___ Records to process

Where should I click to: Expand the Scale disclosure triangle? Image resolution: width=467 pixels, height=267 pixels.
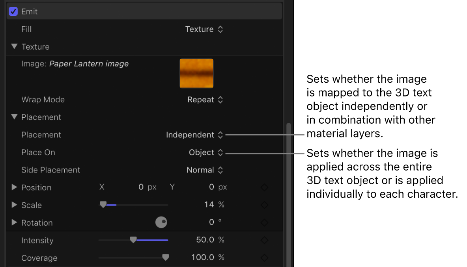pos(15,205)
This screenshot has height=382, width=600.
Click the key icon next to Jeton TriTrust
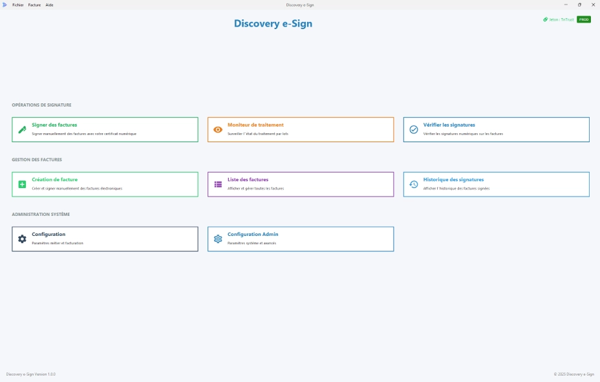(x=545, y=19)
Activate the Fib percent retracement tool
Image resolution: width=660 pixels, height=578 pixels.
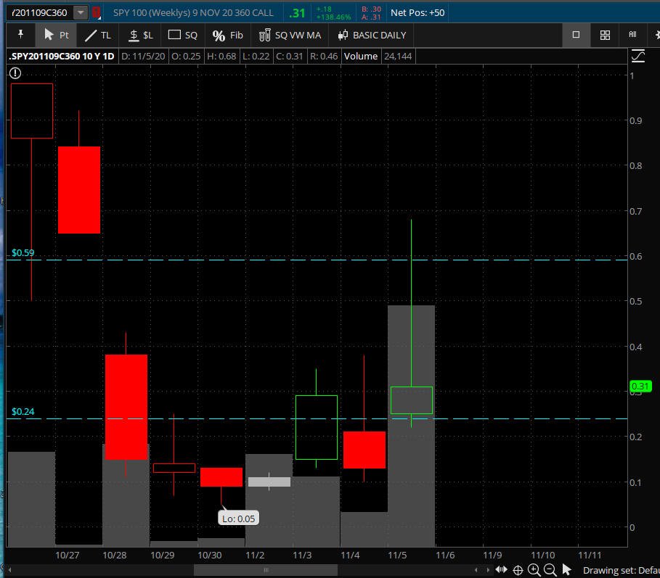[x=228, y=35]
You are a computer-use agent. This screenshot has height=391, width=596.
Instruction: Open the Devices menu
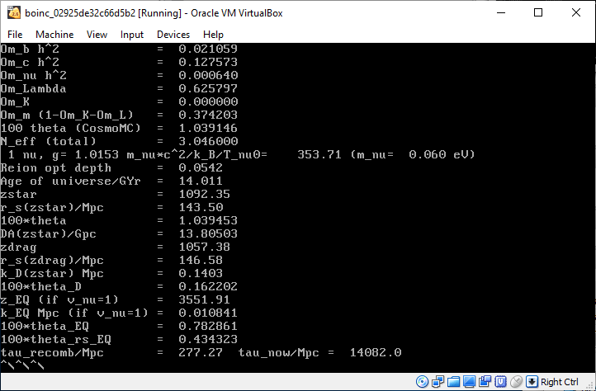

______

[Aim of the task] How many lines in these entries hold the string "This"? Answer with the number alone.

[Task response] 2